TASK INSTRUCTIONS: Will you write out, word for word, every line from the one with "This screenshot has height=812, width=1481." to the final line of the data below, with the pictures left out?

[Stored items]
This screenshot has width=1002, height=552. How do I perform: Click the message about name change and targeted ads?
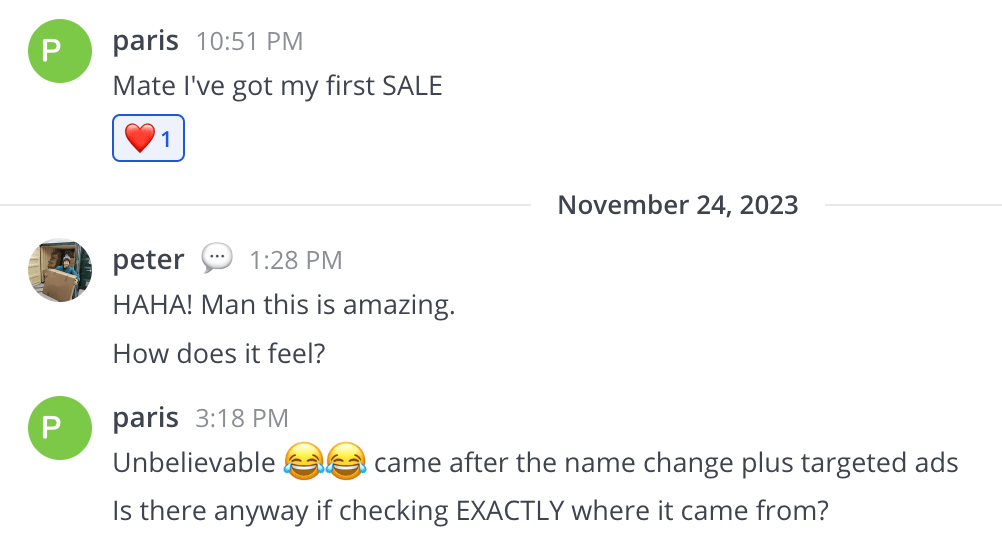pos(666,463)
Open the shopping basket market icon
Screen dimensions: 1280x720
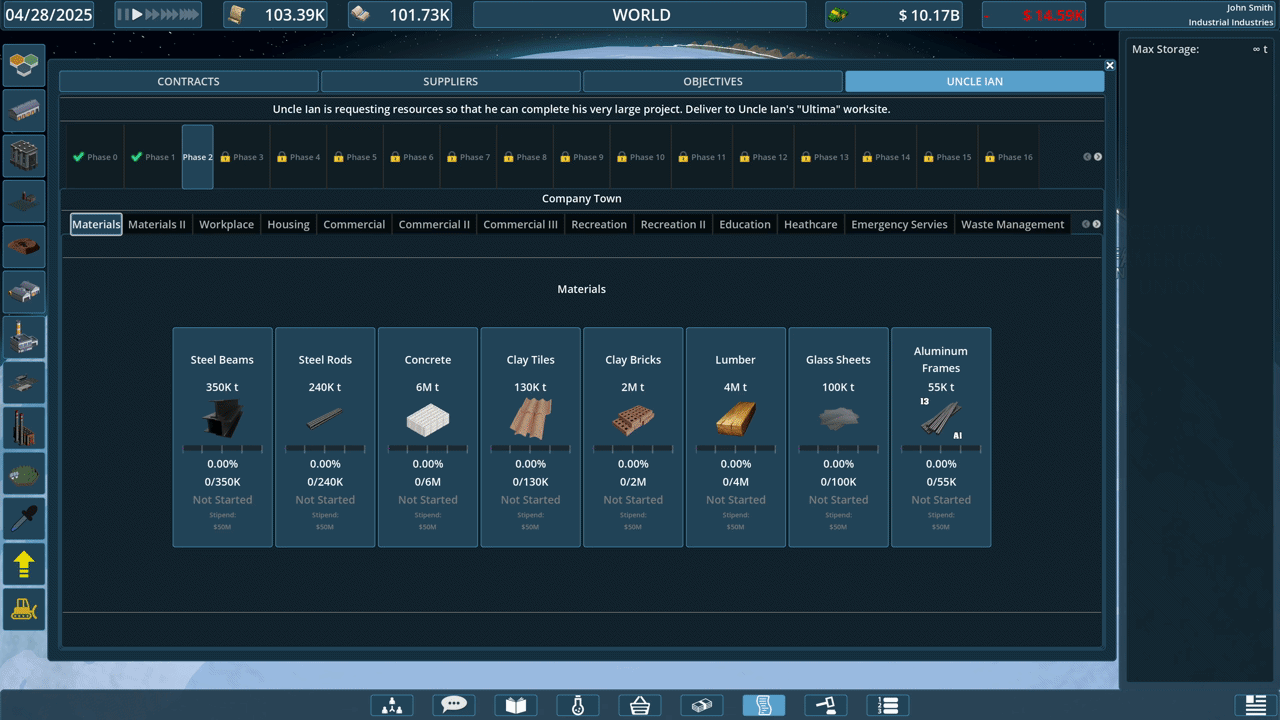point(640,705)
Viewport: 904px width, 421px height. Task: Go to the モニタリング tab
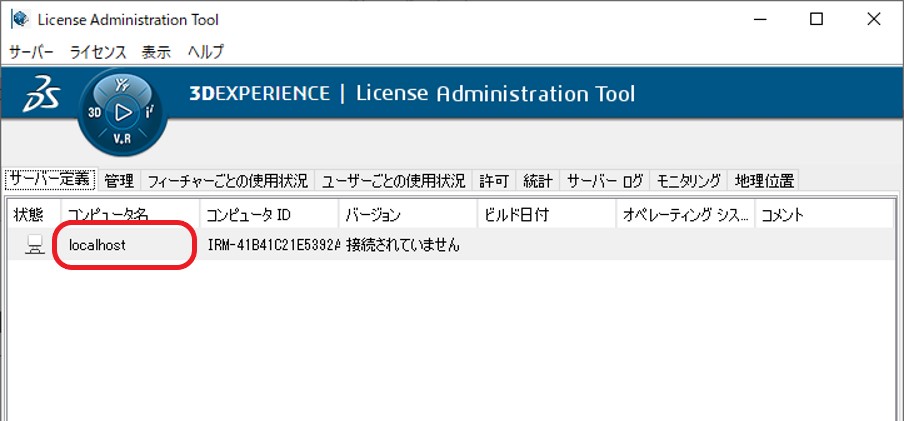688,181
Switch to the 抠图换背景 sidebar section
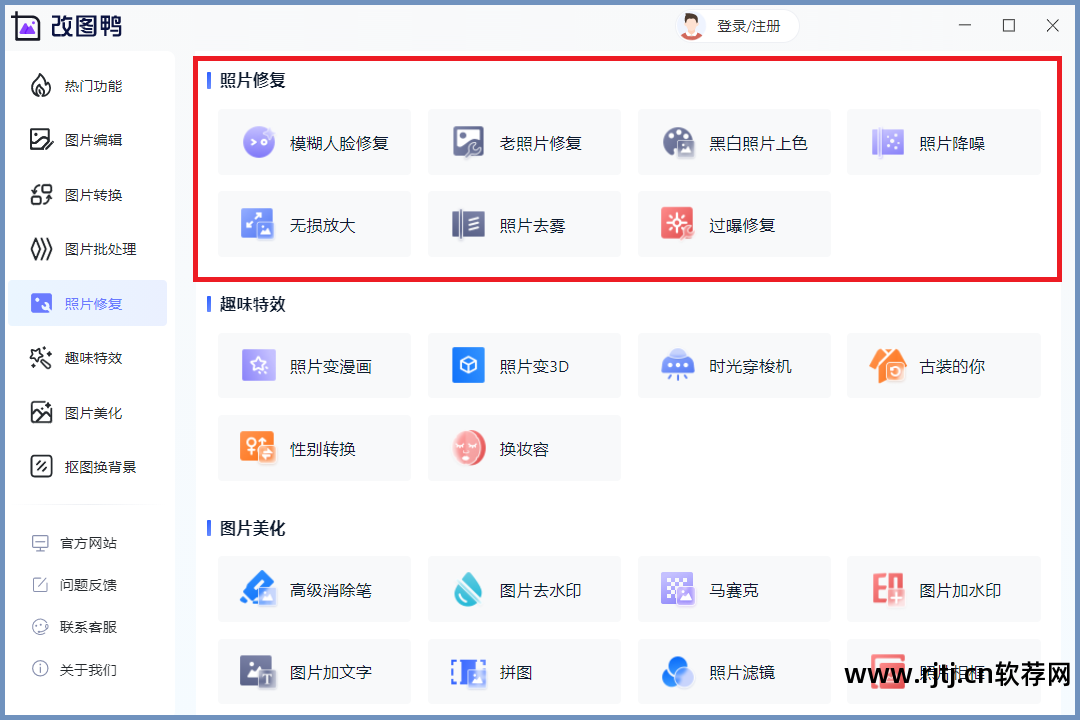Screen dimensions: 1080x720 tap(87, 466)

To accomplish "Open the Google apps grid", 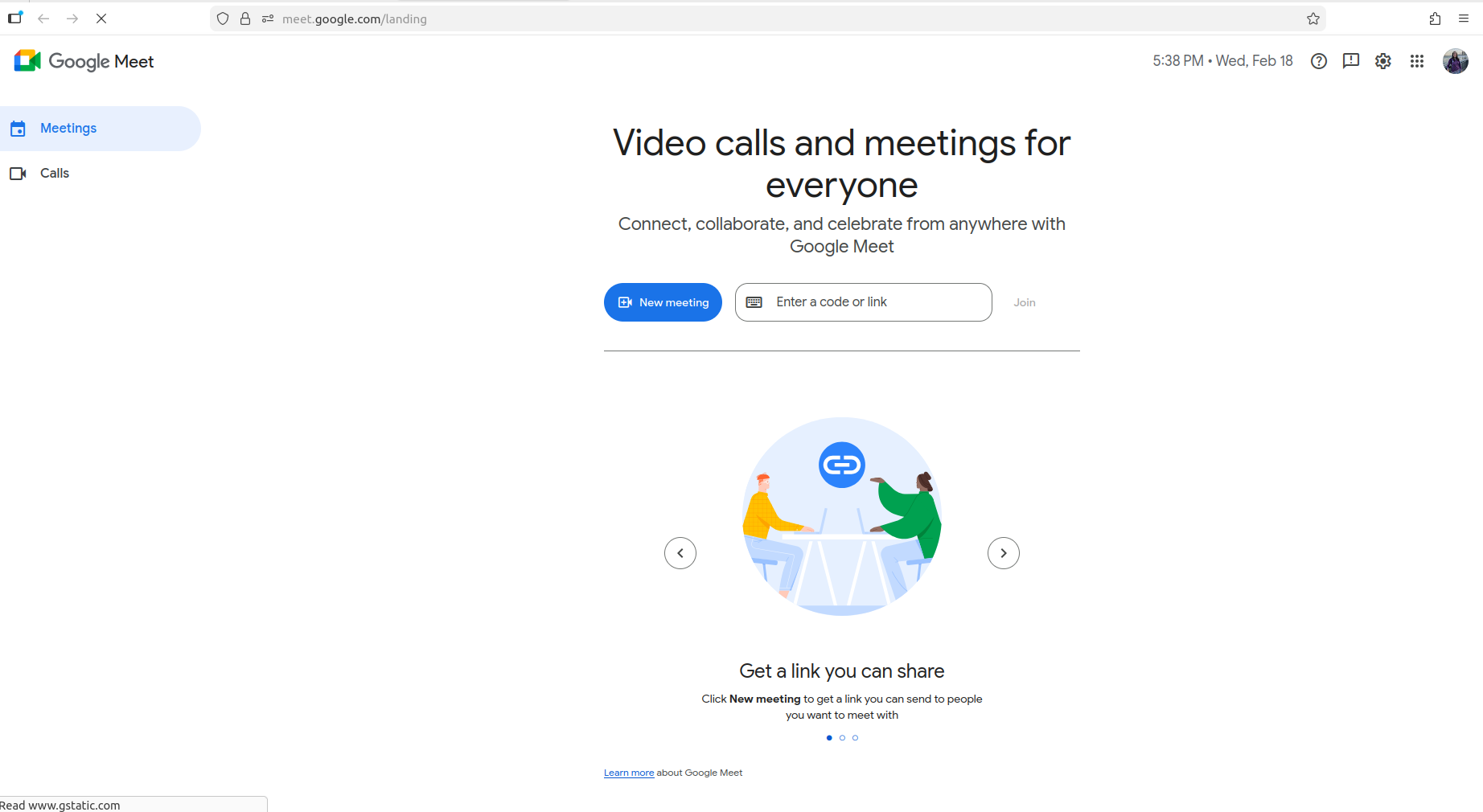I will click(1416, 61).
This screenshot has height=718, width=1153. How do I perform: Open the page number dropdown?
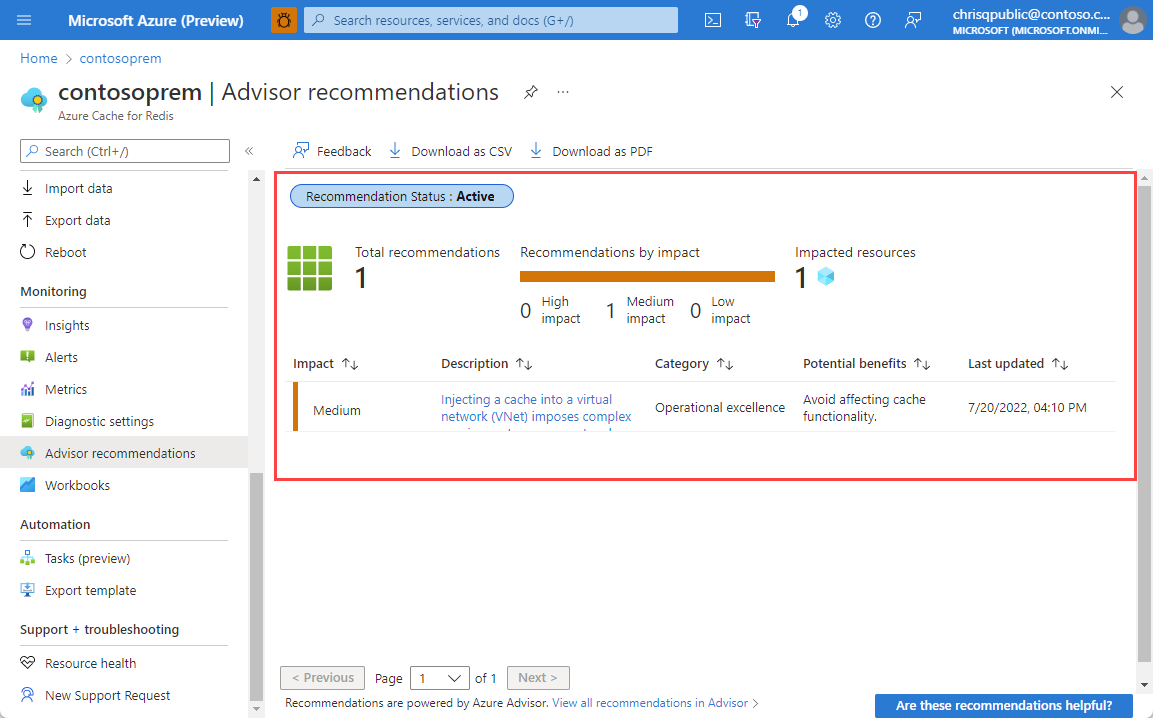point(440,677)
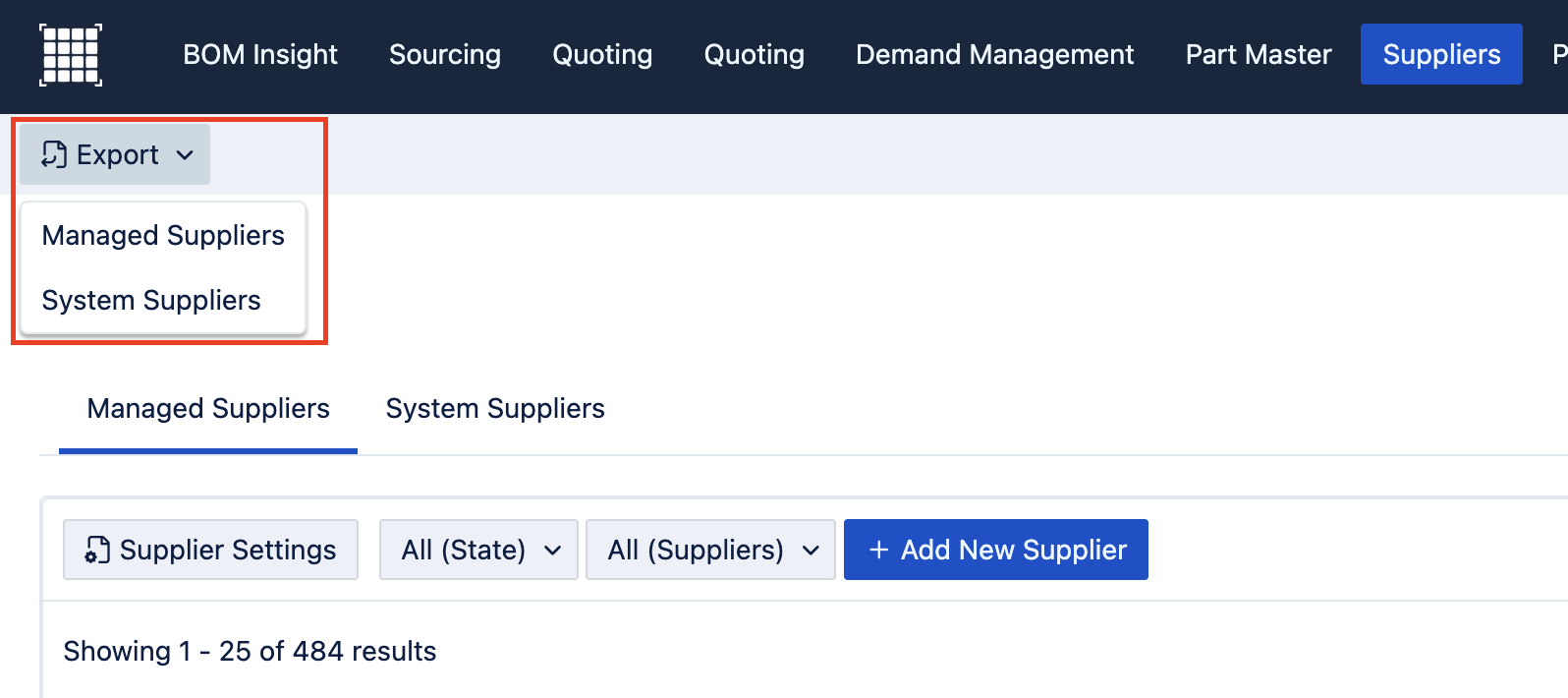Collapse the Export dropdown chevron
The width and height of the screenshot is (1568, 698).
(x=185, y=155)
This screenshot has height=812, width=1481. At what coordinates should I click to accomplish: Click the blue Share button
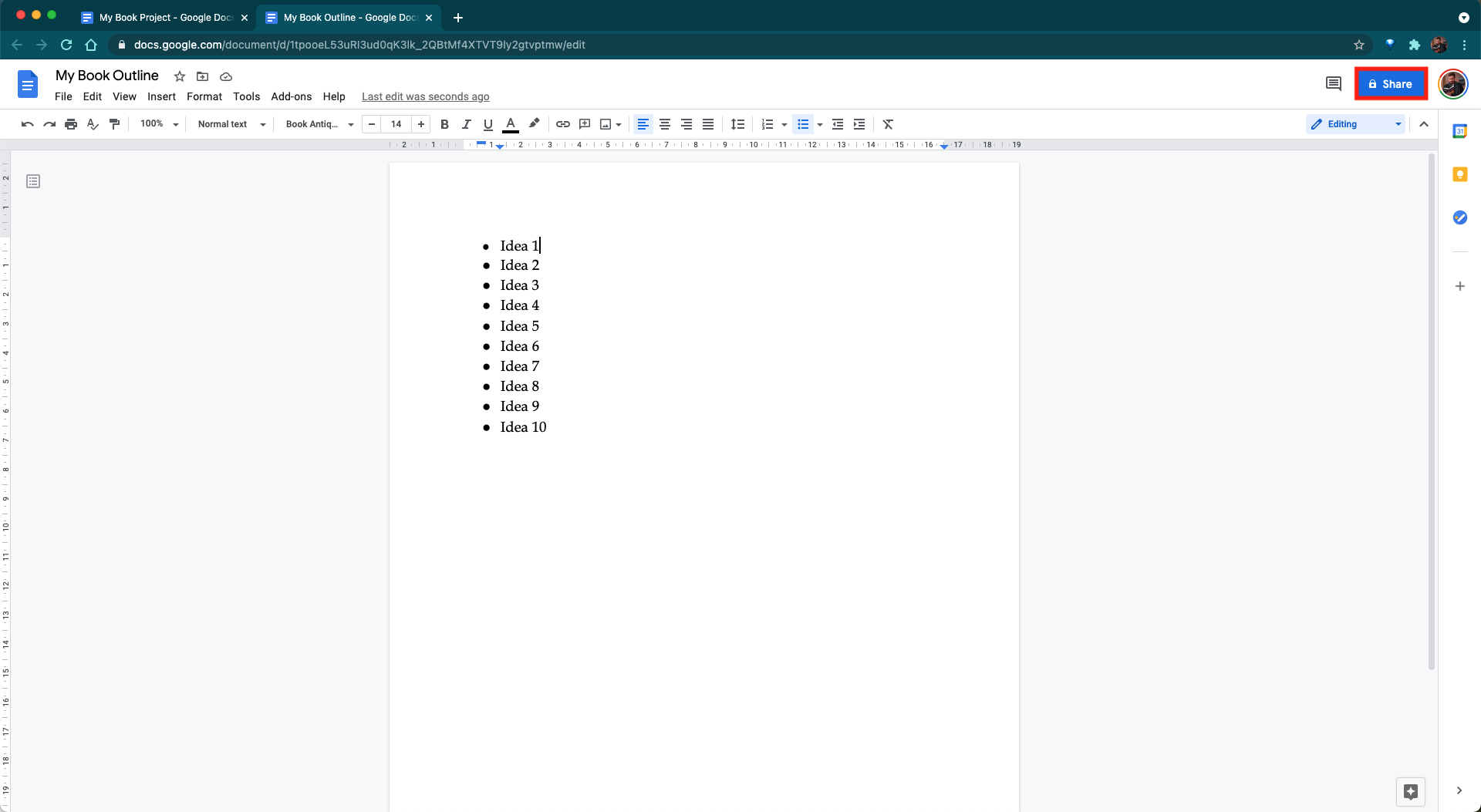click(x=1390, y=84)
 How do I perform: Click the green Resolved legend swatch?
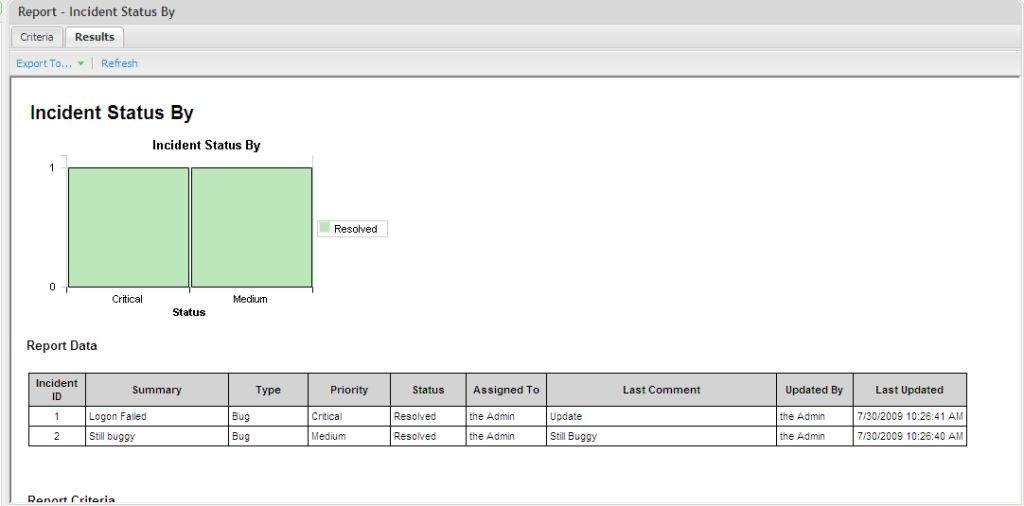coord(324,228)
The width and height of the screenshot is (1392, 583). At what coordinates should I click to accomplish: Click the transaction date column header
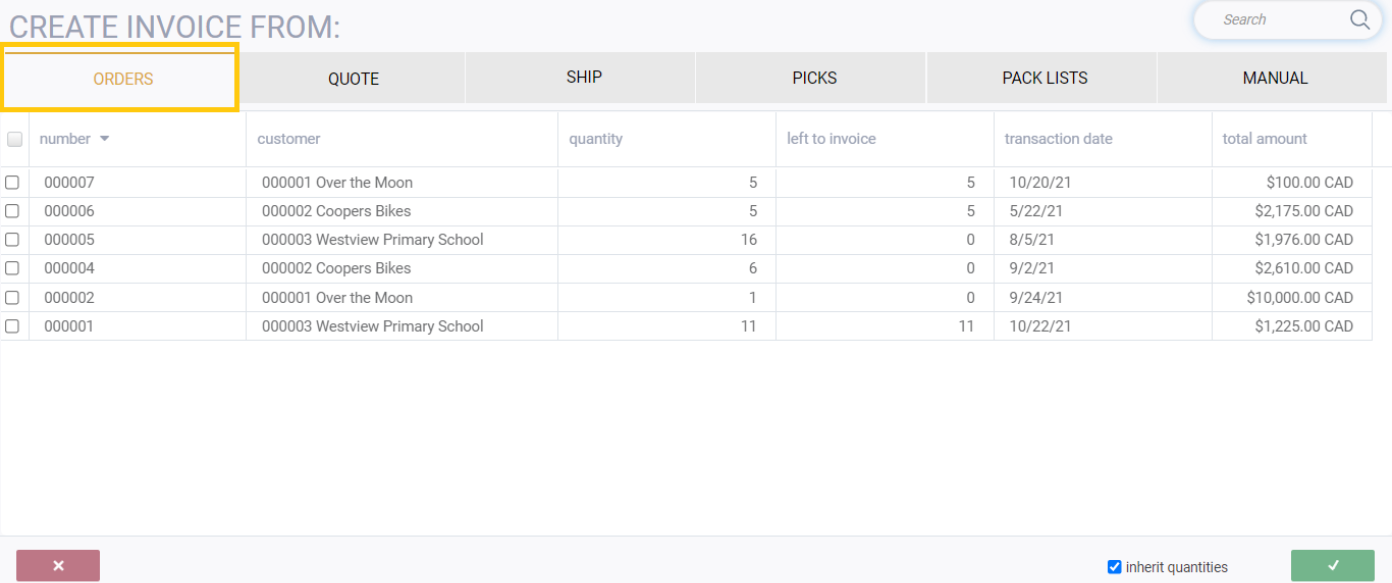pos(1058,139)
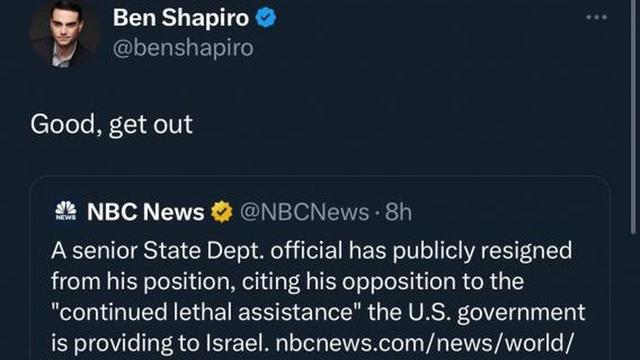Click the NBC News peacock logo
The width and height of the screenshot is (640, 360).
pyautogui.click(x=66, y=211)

TASK OUTPUT:
This screenshot has height=812, width=1481. At what coordinates should I click to accomplish: Click the blue Share button
click(x=1390, y=84)
 How do I perform: Click the green Resolved legend swatch?
coord(324,228)
The width and height of the screenshot is (1392, 583). At what coordinates should I click to accomplish: Click the transaction date column header
pos(1058,139)
Click the NBC News peacock logo
The width and height of the screenshot is (640, 360).
pyautogui.click(x=66, y=211)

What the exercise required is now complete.